SUMMARY
The Fund rose 5.9% in June, outperforming the Small Industrials by 2.0% and outperforming the Small Ordinaries by 2.8%. For the 12 months to June, the Fund was up 50.1%, outperforming the Small Industrials Index by 17.1% and outperforming the Small Ordinaries Index by 16.9%. We are pleased with the performance during the financial year and note that since inception in 2004, we have outperformed the Small Industrial index in 13 of the 16 financial years.
COMMENTARY
Markets were firm again globally in June, with the US market rising 2.3%, driven by a strong NASDAQ which rallied 5.5%. This caps off a very strong financial year, with the MSCI World index rising a remarkable 37.4%. Over the 12 months, the US market showed a 40.8% gain, with NASDAQ up 45.2% and the Russel 2000 (small-caps) eclipsing the broader market with a 62.0% gain.
The Australian market rallied 2.3% in June to round out a strong 12 month gain of 28.2%. Over the year, the local market was driven by financials, consumer, technology, and mining stocks, with healthcare, consumer staples, and energy underperforming. The smallcap sector gained 33.2% over the year.

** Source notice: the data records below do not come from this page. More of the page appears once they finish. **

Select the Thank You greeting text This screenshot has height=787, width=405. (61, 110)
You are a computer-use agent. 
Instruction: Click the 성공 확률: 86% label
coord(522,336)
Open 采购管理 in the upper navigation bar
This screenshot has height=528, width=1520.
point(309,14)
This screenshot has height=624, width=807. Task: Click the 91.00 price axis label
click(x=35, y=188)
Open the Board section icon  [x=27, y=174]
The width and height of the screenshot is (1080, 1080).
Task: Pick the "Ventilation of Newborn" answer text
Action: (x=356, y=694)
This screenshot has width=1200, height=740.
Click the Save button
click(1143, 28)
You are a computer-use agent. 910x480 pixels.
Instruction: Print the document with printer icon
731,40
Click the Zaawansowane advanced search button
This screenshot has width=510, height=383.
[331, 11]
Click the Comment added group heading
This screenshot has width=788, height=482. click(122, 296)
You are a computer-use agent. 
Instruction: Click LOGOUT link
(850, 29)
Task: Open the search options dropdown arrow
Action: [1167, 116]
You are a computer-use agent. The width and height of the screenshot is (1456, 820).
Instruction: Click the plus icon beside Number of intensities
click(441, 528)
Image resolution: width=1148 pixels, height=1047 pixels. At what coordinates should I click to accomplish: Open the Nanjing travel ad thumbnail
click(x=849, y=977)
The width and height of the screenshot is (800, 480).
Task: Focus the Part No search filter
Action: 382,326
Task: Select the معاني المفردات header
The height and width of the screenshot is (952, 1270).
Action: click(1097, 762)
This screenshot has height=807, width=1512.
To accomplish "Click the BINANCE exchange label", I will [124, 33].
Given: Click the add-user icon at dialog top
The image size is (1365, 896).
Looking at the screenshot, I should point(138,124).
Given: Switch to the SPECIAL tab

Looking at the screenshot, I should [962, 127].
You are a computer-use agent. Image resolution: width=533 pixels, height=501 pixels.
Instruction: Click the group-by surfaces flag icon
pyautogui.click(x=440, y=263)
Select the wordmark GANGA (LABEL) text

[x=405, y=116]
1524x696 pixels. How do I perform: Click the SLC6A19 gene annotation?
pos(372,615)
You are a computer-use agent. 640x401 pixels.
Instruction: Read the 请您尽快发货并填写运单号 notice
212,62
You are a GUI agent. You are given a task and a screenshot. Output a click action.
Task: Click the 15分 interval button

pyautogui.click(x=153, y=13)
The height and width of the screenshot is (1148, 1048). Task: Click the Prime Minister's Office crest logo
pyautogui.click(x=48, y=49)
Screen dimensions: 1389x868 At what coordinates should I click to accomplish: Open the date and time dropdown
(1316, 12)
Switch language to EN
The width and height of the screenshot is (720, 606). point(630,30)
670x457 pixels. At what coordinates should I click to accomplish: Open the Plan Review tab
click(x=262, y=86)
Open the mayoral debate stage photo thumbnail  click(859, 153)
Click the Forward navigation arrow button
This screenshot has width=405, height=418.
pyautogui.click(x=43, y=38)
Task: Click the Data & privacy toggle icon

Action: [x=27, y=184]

Out key successes in June were:
Johns Lyng (+21%) posted an earnings upgrade which will result in earnings growth this year of over 25% due to improved organic growth and a boost in demand for repair works from recent heavy rains on the East Coast. Uniti Group (+11%) continues it strong run, showing a 94% gain over the six months. AUB Group (+15%) continues to rally on the ongoing positive outlook for insurance rates. Hansen Technologies (+17%) received a conditional takeover offer from BGH Group. City Chic (+17%) continued recent strength on the expectation of a return toward normal consumer spending in the US market.
Our key detractors in June were:
Collins Foods (-9%) released its full-year result which was in line with expectations, however, the outlook is somewhat clouded by potential cost inflation. Overall the strong market in June was driven by higher beta stocks, with more defensive stocks underperforming. This explains the short-term drift on a range of stocks that we own such as NZX (-7%), Australian Clinical Labs (-5%), Cleanaway (-4%), and EBOS (-4%).